Sunpath was tucked away into an apartment complex, or, more correctly, was part of an apartment complex. The exterior felt a little suspect, but so does nearly everything else in Mongolia. Inside, I found myself completely off-guard.
It was bright. And it was clean. And it was cute.
My room was a six-bed, mixed gender room. It was reminiscent of a more spacious dorm room, and notably much cleaner than any shared accommodation I had ever been in. There were no panties on the floor or errant candy bar wrappers. The entire hostel was filled with chatty Europeans, with their flexible work schedules allowing months off at a time so they could hop off the Trans-Siberian train and trek around. The whole place oozed with the camaraderie of a rather polite sleepover, people taking turns popping up from tarot card readings or cooking in order to grab the door for some newcomer.
This is what I had been so afraid of: sharing a room with a Swedish girl, Lena, whose strangest query was by chance if I had a hard drive with the third season of Homeland on it. I felt foolish.
I noticed two things about my fellow adventurers. As I was saying, first, they were primarily women, though a couple other guys populated the dorms. About 80 percent of Sunpath was female. Secondly, they clearly weren’t people who needed to be staying in a group setting.
I questioned Pui, a British-based traveler preparing for a 10-day meditation retreat in the Gobe Desert. Pui had spent the last couple of years traveling, and though she had spent a stint milking cows in Australia, she didn’t particularly have financial incentive to stay exclusively in hostels. Originally she had planned to meet up with a friend in order to attend the retreat, but her friend had dropped out. Not one to be held back, Pui decided to come along, and chose a hostel based on its safety. While I’ve had some awesome experiences in the past Couchsurfing, Pui had been creeped out by a couple of guys who had hosted her, and now tended to stay with groups. This was a moment where I checked my male privilege. I never really have to think particularly hard about my safety, but for the women staying in hostels, they created little temporary tribes of sisterhood and sanctuary. Totally makes sense.
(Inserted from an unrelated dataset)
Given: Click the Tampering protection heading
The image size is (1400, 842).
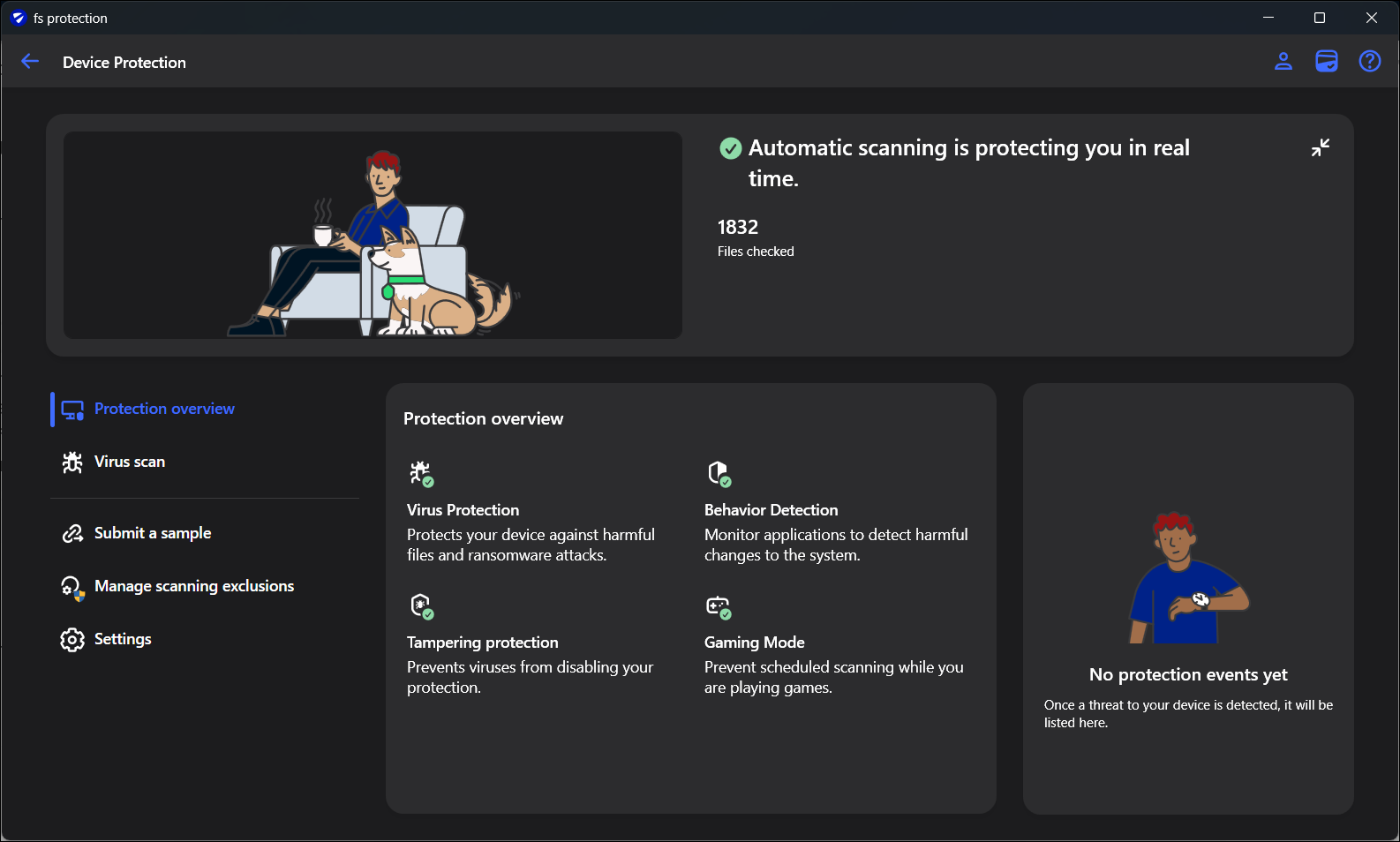Looking at the screenshot, I should pyautogui.click(x=482, y=643).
Not a half-hour after meeting her, another Swedish girl named Ellie popped in. As she settled in, I started chatting to her about what brought her out to Mongolia, and it turned out she too was going on the 10-day silent retreat. After networking her with Pui, we all went to grab a bite to eat, with Ellie recommending a vegan spot she had read about in Lonely Planet.
With the girls networked, and delicious food in my stomach, it all finally clicked.
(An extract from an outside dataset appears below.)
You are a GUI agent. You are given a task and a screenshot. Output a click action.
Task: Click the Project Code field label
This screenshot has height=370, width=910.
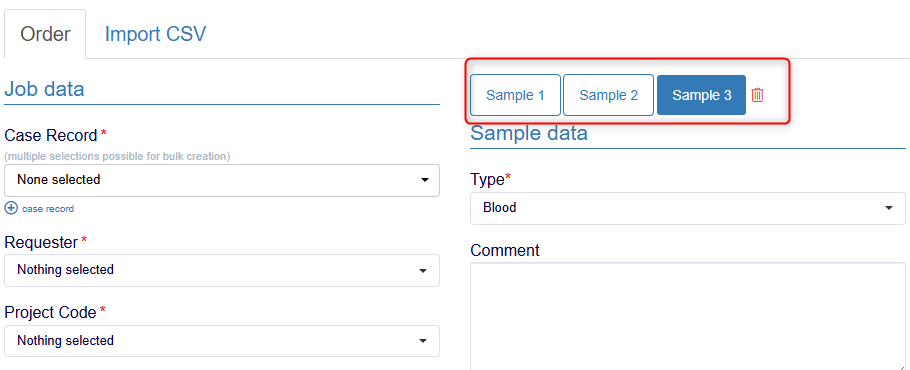pos(50,313)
A hostel woman is, in many ways, the ultimate free-spirited traveler. She invites friends, but waits for no one. She reads travel sites and Lonely Planet, but isn’t afraid to veer off the beaten path for authentic cuisine, usually recommended by locals she’s spoken to in their native tongue. She’s stylish, but always willing to give away her crop top to those in need.
I left my first hostel experience with so many wonderful memories of my own, that I promptly checked into another in Hanoi, a city full of alternate venues. One day, when I tuck in my children to sleep, I’ll have my own batch of stories to tell, of adventures in far-off places, of the hostels in which I stayed, and the quirky Swedish girl who greeted me with a request for a hard drive with an obscure crime drama.